Please reproduce the listing in full, exactly as given.

--- Supplied records ---

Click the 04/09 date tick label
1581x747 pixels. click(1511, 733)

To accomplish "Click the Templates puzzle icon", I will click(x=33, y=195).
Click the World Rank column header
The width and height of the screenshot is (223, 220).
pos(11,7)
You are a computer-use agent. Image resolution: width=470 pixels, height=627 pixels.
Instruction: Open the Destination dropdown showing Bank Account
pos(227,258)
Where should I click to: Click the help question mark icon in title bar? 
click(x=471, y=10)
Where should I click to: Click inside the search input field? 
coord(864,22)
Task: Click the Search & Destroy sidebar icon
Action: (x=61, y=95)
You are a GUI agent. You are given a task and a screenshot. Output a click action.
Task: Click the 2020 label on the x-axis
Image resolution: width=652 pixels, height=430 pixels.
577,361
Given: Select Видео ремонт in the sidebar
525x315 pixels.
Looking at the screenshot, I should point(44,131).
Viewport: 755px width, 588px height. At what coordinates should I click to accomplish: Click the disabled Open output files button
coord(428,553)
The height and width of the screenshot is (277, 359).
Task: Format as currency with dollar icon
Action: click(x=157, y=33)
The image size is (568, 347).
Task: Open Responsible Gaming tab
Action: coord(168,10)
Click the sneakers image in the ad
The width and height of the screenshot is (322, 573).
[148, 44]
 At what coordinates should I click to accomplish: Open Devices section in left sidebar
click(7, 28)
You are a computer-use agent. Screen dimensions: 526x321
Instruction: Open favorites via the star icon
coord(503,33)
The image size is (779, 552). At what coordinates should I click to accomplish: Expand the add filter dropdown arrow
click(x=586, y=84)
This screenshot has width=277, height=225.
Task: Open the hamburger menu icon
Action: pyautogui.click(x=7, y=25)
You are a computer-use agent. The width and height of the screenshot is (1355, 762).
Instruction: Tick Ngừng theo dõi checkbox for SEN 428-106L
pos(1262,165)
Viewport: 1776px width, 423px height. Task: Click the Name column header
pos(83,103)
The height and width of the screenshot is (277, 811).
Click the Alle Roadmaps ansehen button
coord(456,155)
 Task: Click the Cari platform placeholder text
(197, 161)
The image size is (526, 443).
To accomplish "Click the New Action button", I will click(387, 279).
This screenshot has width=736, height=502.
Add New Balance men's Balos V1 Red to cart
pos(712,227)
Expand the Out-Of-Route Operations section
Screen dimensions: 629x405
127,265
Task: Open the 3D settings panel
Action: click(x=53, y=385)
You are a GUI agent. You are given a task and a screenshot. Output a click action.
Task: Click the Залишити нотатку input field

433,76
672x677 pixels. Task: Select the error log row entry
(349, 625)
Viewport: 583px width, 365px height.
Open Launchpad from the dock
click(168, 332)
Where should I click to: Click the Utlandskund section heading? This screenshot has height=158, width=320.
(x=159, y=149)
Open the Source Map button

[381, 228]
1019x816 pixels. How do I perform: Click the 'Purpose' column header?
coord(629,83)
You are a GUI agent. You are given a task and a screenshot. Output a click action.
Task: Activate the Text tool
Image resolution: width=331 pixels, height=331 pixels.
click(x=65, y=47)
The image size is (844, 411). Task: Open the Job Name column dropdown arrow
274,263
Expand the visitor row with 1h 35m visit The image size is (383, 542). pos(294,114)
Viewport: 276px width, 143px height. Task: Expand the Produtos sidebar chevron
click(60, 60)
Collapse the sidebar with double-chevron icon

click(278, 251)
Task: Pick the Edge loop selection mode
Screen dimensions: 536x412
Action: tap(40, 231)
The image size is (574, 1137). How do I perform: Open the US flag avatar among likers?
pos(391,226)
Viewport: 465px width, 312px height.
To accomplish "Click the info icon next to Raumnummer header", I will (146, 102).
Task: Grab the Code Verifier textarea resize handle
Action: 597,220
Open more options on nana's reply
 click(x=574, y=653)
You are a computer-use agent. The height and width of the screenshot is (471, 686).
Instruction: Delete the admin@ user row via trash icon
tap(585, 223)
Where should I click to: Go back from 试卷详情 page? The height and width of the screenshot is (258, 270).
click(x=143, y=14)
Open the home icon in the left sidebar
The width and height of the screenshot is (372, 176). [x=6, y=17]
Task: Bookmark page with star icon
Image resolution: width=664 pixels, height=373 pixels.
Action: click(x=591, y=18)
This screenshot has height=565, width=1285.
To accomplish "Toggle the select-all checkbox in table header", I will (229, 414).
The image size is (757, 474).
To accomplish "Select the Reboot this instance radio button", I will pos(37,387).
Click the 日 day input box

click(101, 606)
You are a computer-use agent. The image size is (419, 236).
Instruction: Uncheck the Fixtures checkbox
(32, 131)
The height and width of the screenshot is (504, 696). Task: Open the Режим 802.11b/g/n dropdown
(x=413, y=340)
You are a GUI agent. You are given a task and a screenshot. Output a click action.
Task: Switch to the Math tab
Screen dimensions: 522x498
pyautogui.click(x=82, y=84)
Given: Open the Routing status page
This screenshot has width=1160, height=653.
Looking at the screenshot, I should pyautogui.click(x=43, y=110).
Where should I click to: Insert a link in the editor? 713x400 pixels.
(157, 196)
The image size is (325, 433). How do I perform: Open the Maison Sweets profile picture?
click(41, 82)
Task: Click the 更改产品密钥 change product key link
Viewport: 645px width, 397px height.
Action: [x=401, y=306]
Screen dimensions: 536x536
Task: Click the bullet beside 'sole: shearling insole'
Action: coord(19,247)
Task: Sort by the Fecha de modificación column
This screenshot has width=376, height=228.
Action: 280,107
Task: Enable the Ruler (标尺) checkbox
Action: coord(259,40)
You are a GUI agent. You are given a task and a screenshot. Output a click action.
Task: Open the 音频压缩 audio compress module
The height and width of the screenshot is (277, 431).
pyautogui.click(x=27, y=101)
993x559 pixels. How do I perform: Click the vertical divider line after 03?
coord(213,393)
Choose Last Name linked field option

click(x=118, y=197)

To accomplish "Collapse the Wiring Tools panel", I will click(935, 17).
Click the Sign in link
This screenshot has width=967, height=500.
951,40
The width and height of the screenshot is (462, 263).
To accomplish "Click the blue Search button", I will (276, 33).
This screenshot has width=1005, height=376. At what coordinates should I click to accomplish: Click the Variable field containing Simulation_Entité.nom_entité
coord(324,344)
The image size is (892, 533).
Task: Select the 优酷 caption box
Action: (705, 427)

---

• **The answer**:
Click the 04/09 date tick label
1581x747 pixels. click(1511, 733)

To accomplish "Click the Templates puzzle icon", I will click(x=33, y=195).
Click the World Rank column header
The width and height of the screenshot is (223, 220).
pos(11,7)
You are a computer-use agent. Image resolution: width=470 pixels, height=627 pixels.
Instruction: Open the Destination dropdown showing Bank Account
pos(227,258)
Where should I click to: Click the help question mark icon in title bar? 
click(x=471, y=10)
Where should I click to: Click inside the search input field? 
coord(864,22)
Task: Click the Search & Destroy sidebar icon
Action: (x=61, y=95)
You are a GUI agent. You are given a task and a screenshot. Output a click action.
Task: Click the 2020 label on the x-axis
Image resolution: width=652 pixels, height=430 pixels.
577,361
Given: Select Видео ремонт in the sidebar
525x315 pixels.
Looking at the screenshot, I should point(44,131).
Viewport: 755px width, 588px height. At what coordinates should I click to accomplish: Click the disabled Open output files button
coord(428,553)
The height and width of the screenshot is (277, 359).
Task: Format as currency with dollar icon
Action: click(x=157, y=33)
The image size is (568, 347).
Task: Open Responsible Gaming tab
Action: coord(168,10)
Click the sneakers image in the ad
The width and height of the screenshot is (322, 573).
[148, 44]
 At what coordinates should I click to accomplish: Open Devices section in left sidebar
click(7, 28)
You are a computer-use agent. Screen dimensions: 526x321
Instruction: Open favorites via the star icon
coord(503,33)
The image size is (779, 552). At what coordinates should I click to accomplish: Expand the add filter dropdown arrow
click(x=586, y=84)
This screenshot has width=277, height=225.
Task: Open the hamburger menu icon
Action: pyautogui.click(x=7, y=25)
You are a computer-use agent. The width and height of the screenshot is (1355, 762).
Instruction: Tick Ngừng theo dõi checkbox for SEN 428-106L
pos(1262,165)
Viewport: 1776px width, 423px height. Task: Click the Name column header
pos(83,103)
The height and width of the screenshot is (277, 811).
Click the Alle Roadmaps ansehen button
coord(456,155)
 Task: Click the Cari platform placeholder text
(197, 161)
The image size is (526, 443).
To accomplish "Click the New Action button", I will click(387, 279).
This screenshot has width=736, height=502.
Add New Balance men's Balos V1 Red to cart
pos(712,227)
Expand the Out-Of-Route Operations section
Screen dimensions: 629x405
127,265
Task: Open the 3D settings panel
Action: click(x=53, y=385)
You are a GUI agent. You are given a task and a screenshot. Output a click action.
Task: Click the Залишити нотатку input field

433,76
672x677 pixels. Task: Select the error log row entry
(349, 625)
Viewport: 583px width, 365px height.
Open Launchpad from the dock
click(168, 332)
Where should I click to: Click the Utlandskund section heading? This screenshot has height=158, width=320.
(x=159, y=149)
Open the Source Map button

[381, 228]
1019x816 pixels. How do I perform: Click the 'Purpose' column header?
coord(629,83)
You are a GUI agent. You are given a task and a screenshot. Output a click action.
Task: Activate the Text tool
Image resolution: width=331 pixels, height=331 pixels.
click(x=65, y=47)
The image size is (844, 411). Task: Open the Job Name column dropdown arrow
274,263
Expand the visitor row with 1h 35m visit The image size is (383, 542). pos(294,114)
Viewport: 276px width, 143px height. Task: Expand the Produtos sidebar chevron
click(60, 60)
Collapse the sidebar with double-chevron icon

click(278, 251)
Task: Pick the Edge loop selection mode
Screen dimensions: 536x412
Action: tap(40, 231)
The image size is (574, 1137). How do I perform: Open the US flag avatar among likers?
pos(391,226)
Viewport: 465px width, 312px height.
To accomplish "Click the info icon next to Raumnummer header", I will (146, 102).
Task: Grab the Code Verifier textarea resize handle
Action: 597,220
Open more options on nana's reply
 click(x=574, y=653)
You are a computer-use agent. The height and width of the screenshot is (471, 686).
Instruction: Delete the admin@ user row via trash icon
tap(585, 223)
Where should I click to: Go back from 试卷详情 page? The height and width of the screenshot is (258, 270).
click(x=143, y=14)
Open the home icon in the left sidebar
The width and height of the screenshot is (372, 176). [x=6, y=17]
Task: Bookmark page with star icon
Image resolution: width=664 pixels, height=373 pixels.
Action: click(x=591, y=18)
This screenshot has height=565, width=1285.
To accomplish "Toggle the select-all checkbox in table header", I will (229, 414).
The image size is (757, 474).
To accomplish "Select the Reboot this instance radio button", I will pos(37,387).
Click the 日 day input box

click(101, 606)
You are a computer-use agent. The image size is (419, 236).
Instruction: Uncheck the Fixtures checkbox
(32, 131)
The height and width of the screenshot is (504, 696). Task: Open the Режим 802.11b/g/n dropdown
(x=413, y=340)
You are a GUI agent. You are given a task and a screenshot. Output a click action.
Task: Switch to the Math tab
Screen dimensions: 522x498
pyautogui.click(x=82, y=84)
Given: Open the Routing status page
This screenshot has width=1160, height=653.
Looking at the screenshot, I should pyautogui.click(x=43, y=110).
Where should I click to: Insert a link in the editor? 713x400 pixels.
(157, 196)
The image size is (325, 433). How do I perform: Open the Maison Sweets profile picture?
click(41, 82)
Task: Click the 更改产品密钥 change product key link
Viewport: 645px width, 397px height.
Action: [x=401, y=306]
Screen dimensions: 536x536
Task: Click the bullet beside 'sole: shearling insole'
Action: coord(19,247)
Task: Sort by the Fecha de modificación column
This screenshot has width=376, height=228.
Action: 280,107
Task: Enable the Ruler (标尺) checkbox
Action: coord(259,40)
You are a GUI agent. You are given a task and a screenshot. Output a click action.
Task: Open the 音频压缩 audio compress module
The height and width of the screenshot is (277, 431).
pyautogui.click(x=27, y=101)
993x559 pixels. How do I perform: Click the vertical divider line after 03?
coord(213,393)
Choose Last Name linked field option

click(x=118, y=197)

To accomplish "Collapse the Wiring Tools panel", I will click(935, 17).
Click the Sign in link
This screenshot has width=967, height=500.
951,40
The width and height of the screenshot is (462, 263).
To accomplish "Click the blue Search button", I will (276, 33).
This screenshot has width=1005, height=376. At what coordinates should I click to accomplish: Click the Variable field containing Simulation_Entité.nom_entité
coord(324,344)
The image size is (892, 533).
Task: Select the 优酷 caption box
Action: (705, 427)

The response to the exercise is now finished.